REQUIRED WORK:
With the line containing "Given: Open receipt" as the final line, restate exactly every line of the data below from the first one onward, and copy no pictures.

### GIVEN RECORDS

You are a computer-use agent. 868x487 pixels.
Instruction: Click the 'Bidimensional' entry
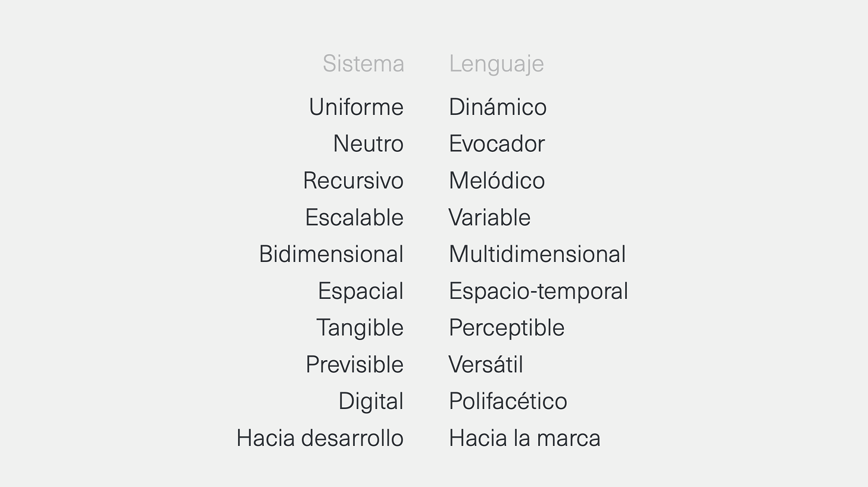[331, 254]
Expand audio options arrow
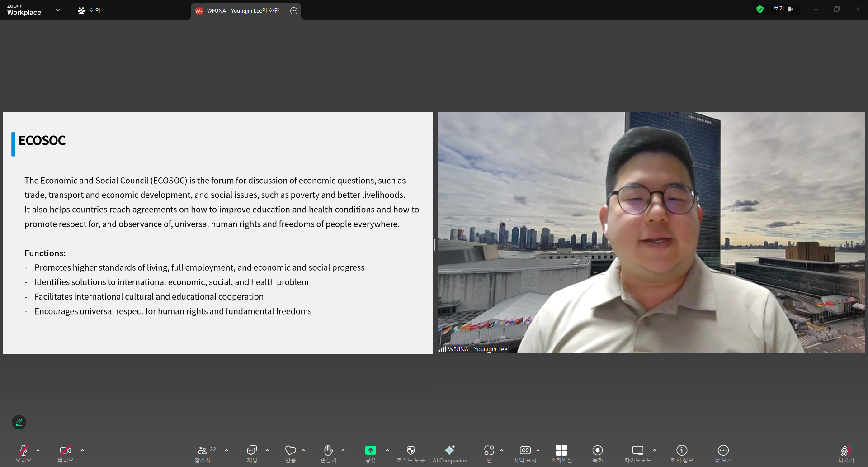This screenshot has height=467, width=868. tap(38, 450)
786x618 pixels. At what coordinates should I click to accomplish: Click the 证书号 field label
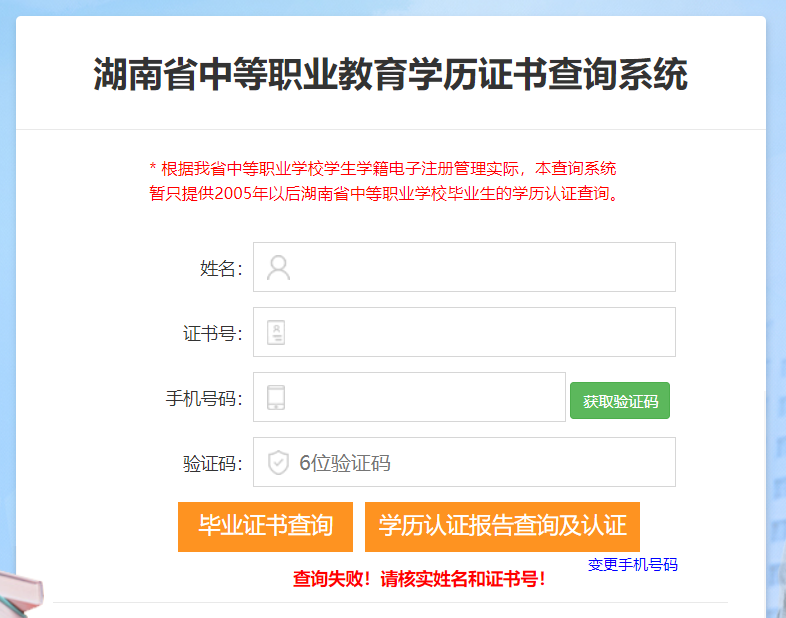point(213,334)
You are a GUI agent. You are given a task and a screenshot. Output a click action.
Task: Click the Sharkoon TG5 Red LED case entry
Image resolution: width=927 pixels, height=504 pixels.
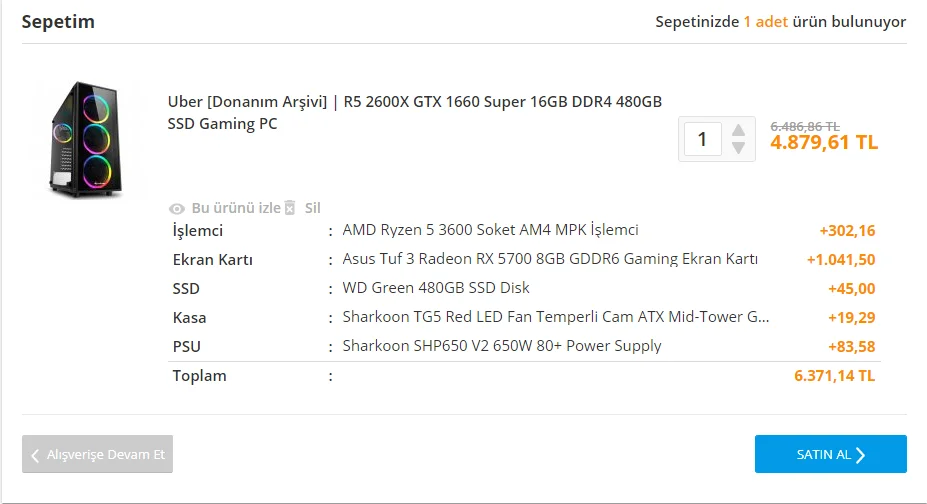556,317
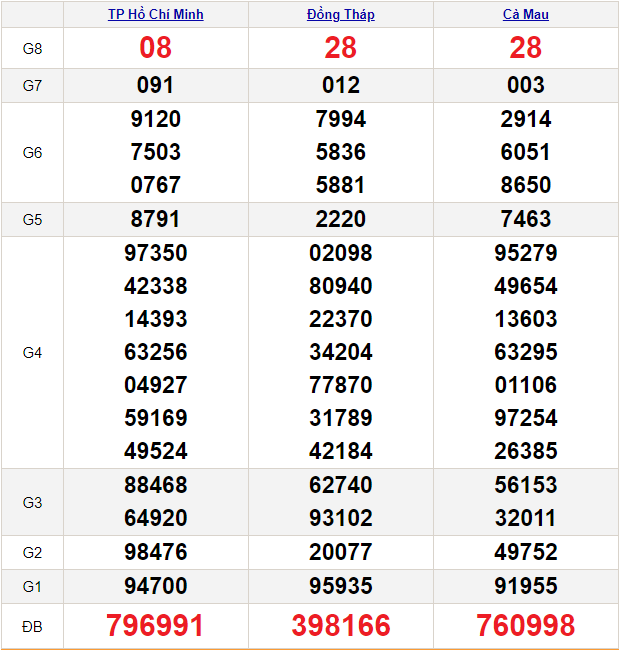The width and height of the screenshot is (621, 650).
Task: Click the ĐB row label
Action: 32,626
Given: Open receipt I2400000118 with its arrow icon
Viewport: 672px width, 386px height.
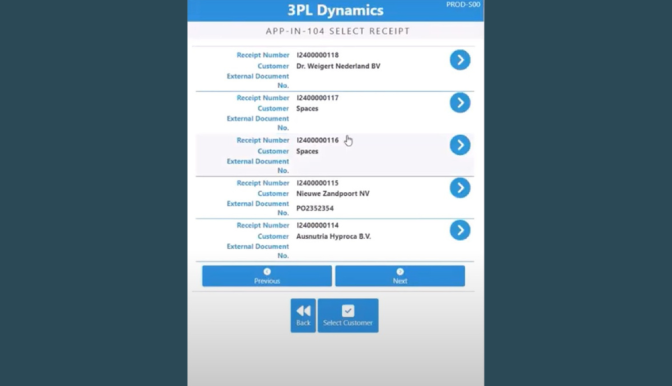Looking at the screenshot, I should click(460, 60).
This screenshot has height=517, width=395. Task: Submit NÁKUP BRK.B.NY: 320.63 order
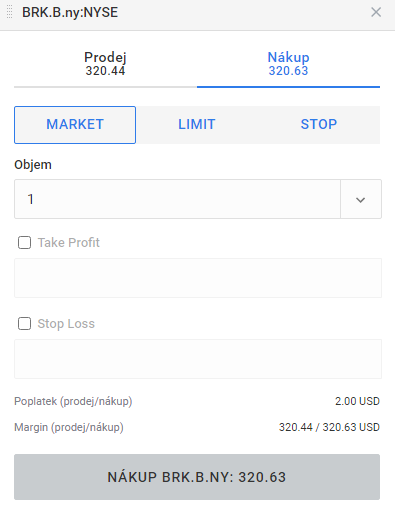coord(197,477)
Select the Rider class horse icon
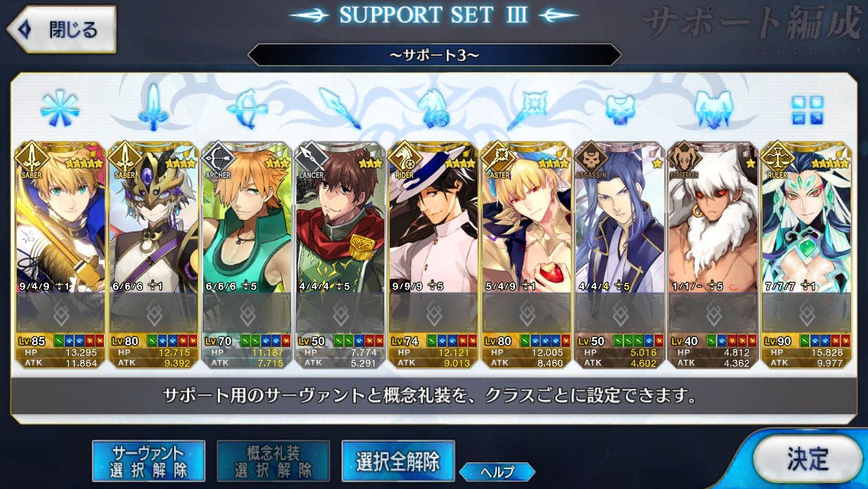 click(x=434, y=108)
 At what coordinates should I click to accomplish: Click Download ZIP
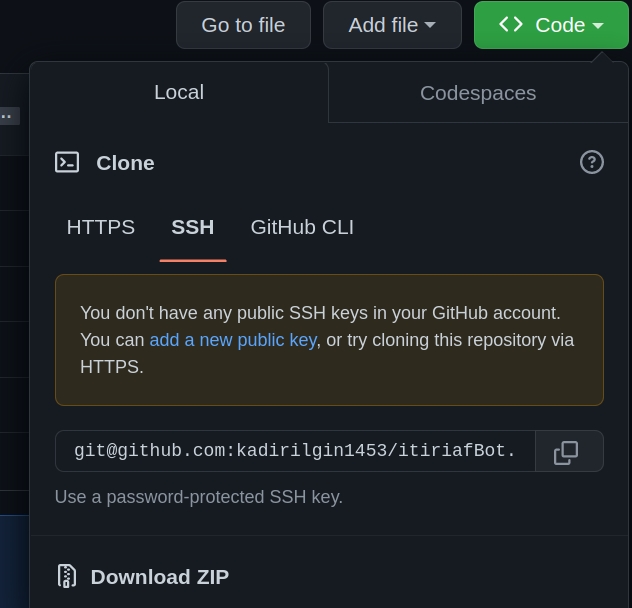pos(160,577)
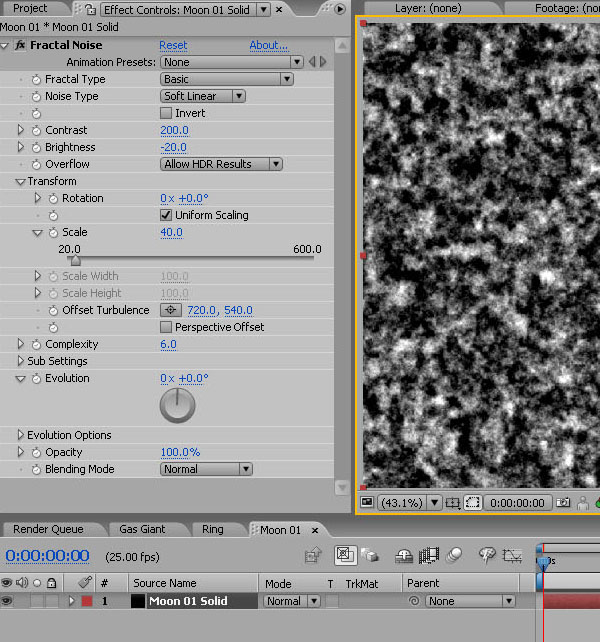Click the Reset link for Fractal Noise
The image size is (600, 642).
coord(173,46)
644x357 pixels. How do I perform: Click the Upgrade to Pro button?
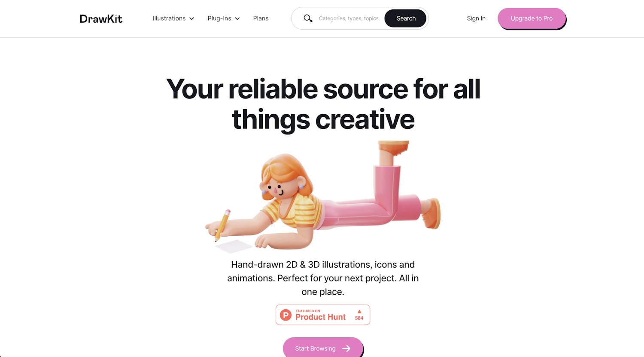click(x=532, y=18)

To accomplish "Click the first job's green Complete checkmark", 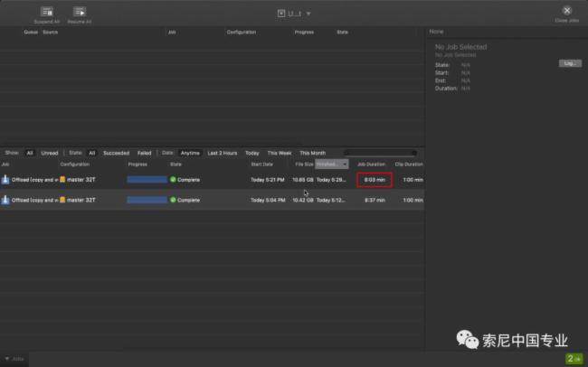I will tap(173, 180).
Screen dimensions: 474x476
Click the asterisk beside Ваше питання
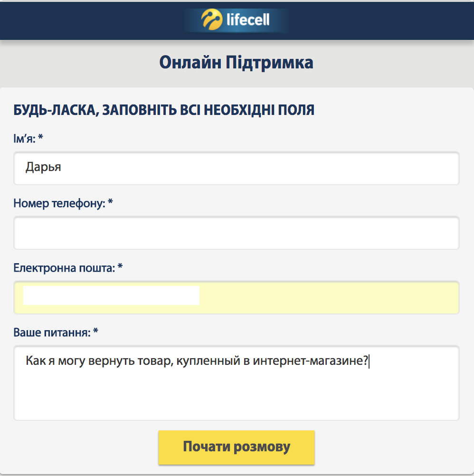point(95,332)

######

WORKED SOLUTION:
You are a computer-use agent. 868x487 pixels.
Instruction: Click the 'Bidimensional' entry
[331, 254]
Expand audio options arrow
This screenshot has height=467, width=868. tap(38, 450)
786x618 pixels. At what coordinates should I click to accomplish: Click the 证书号 field label
point(213,334)
You are a GUI agent. You are given a task and a screenshot. Output a click action.
Task: Click the Sharkoon TG5 Red LED case entry
Image resolution: width=927 pixels, height=504 pixels.
556,317
The width and height of the screenshot is (621, 650).
Task: Click the ĐB row label
Action: 32,626
Given: Open receipt I2400000118 with its arrow icon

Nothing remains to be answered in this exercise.